Let’s face it. We are all a bit damaged. Yes, we have God. We have family. We have love. But there is something that still draws us into the world of endurance sports. The world of pushing your limits past pain, through suffering, and flirting with the edges of insanity. All people are flawed of course but what brings a group of people that are just that much more needing to ride, run, and push themselves into this great quest.
I have seen many athletes come and go through my short career as a professional cyclist. I have seen strength fail, resilience prevail, and luck multiply. Maybe it is the bandages in the peloton that got me thinking about it, or perhaps it was being truthful looking at my own bandages within myself. My heart. My soul. My pride. Bruised. Broken. Bloody. The expenses that this sport costs are outweighed by the will and the insatiable need that brought us here.

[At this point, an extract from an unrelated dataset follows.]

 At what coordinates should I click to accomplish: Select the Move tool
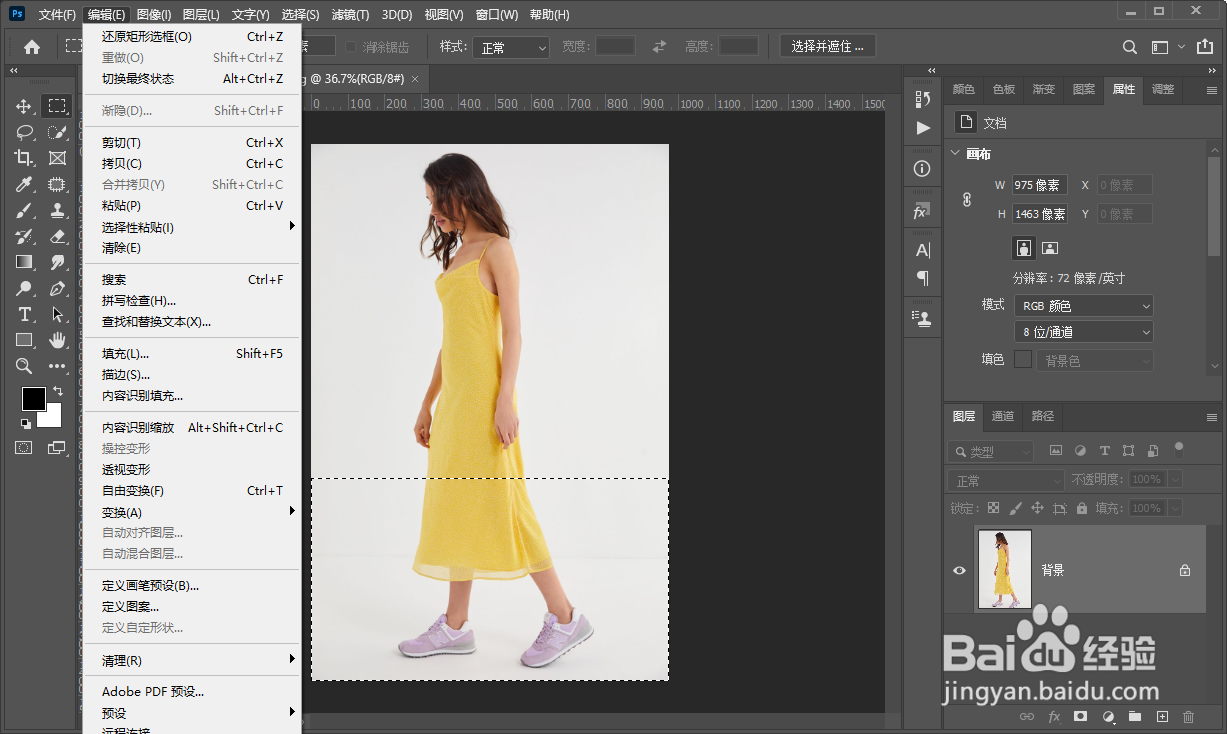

Endurance sports attract a crop of people searching to conquer their own vulnerabilities, defeat their weaknesses, and learn to have courage through monotony. The race is long, and it is against ourselves. We have seen great athletes rise to the top, only to sink to the bottom. We have heard great stories of triumph, but many stories of constant mediocrity never get told. There is a “middle of the pack” that is going through the same tortuous cycle. In reality, we are all the same, regardless of reported and external results. None of us our middle of the pack because success is occurring within. We have stories, we have triumphs amidst the road rash that sometimes isn’t caused by asphalt but my others, ourselves, and unpredicted circumstances. And we do not give up.

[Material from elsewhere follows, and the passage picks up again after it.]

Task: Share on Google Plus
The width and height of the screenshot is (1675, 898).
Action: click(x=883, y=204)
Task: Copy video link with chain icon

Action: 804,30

So, are we all a little damaged in our chase of silencing our need for more? Maybe. But it is worth it. It is the process that makes us. Maybe that is why we have all found each other in a similar pursuit. I look at the world differently because of sport. I know that I can push through barriers, extend borders, and battle through rain, cobbles, mountains, and heartbreak. At one point this sport defined me. I saw nothing else. I finally separated the sport from who I am. It took losing the sport to realize that itwas part of expressing myself, deep turmoil and all, but I was so much more than a trite sport. Yet somehow, it continues to form me. This gave me the opportunity to challenge my vulnerability and continue to learn through this process and take each day as a gift. And yes, I continue to seek more, always challenging, always becoming better. Maybe we all are running away from our damaged selves. But maybe in this, there is a discarded layer of ourselves laying behind us, and we are renewed and stronger where we are today. Perhaps this really is the healing process. Or at least keeps us appearing more sane for the general population. At least we understand each other.
Whether you consider yourself damaged or not, no one is immune to the accumulation of wounds. Chicks (or guys) dig scars, right? If there is one thing I have learned, it is that no one is invincible. Therefore, let your scars tell the story, but not limit your capacity. Find strength in community, yourself and faith. Trust the ride. We are here for a reason.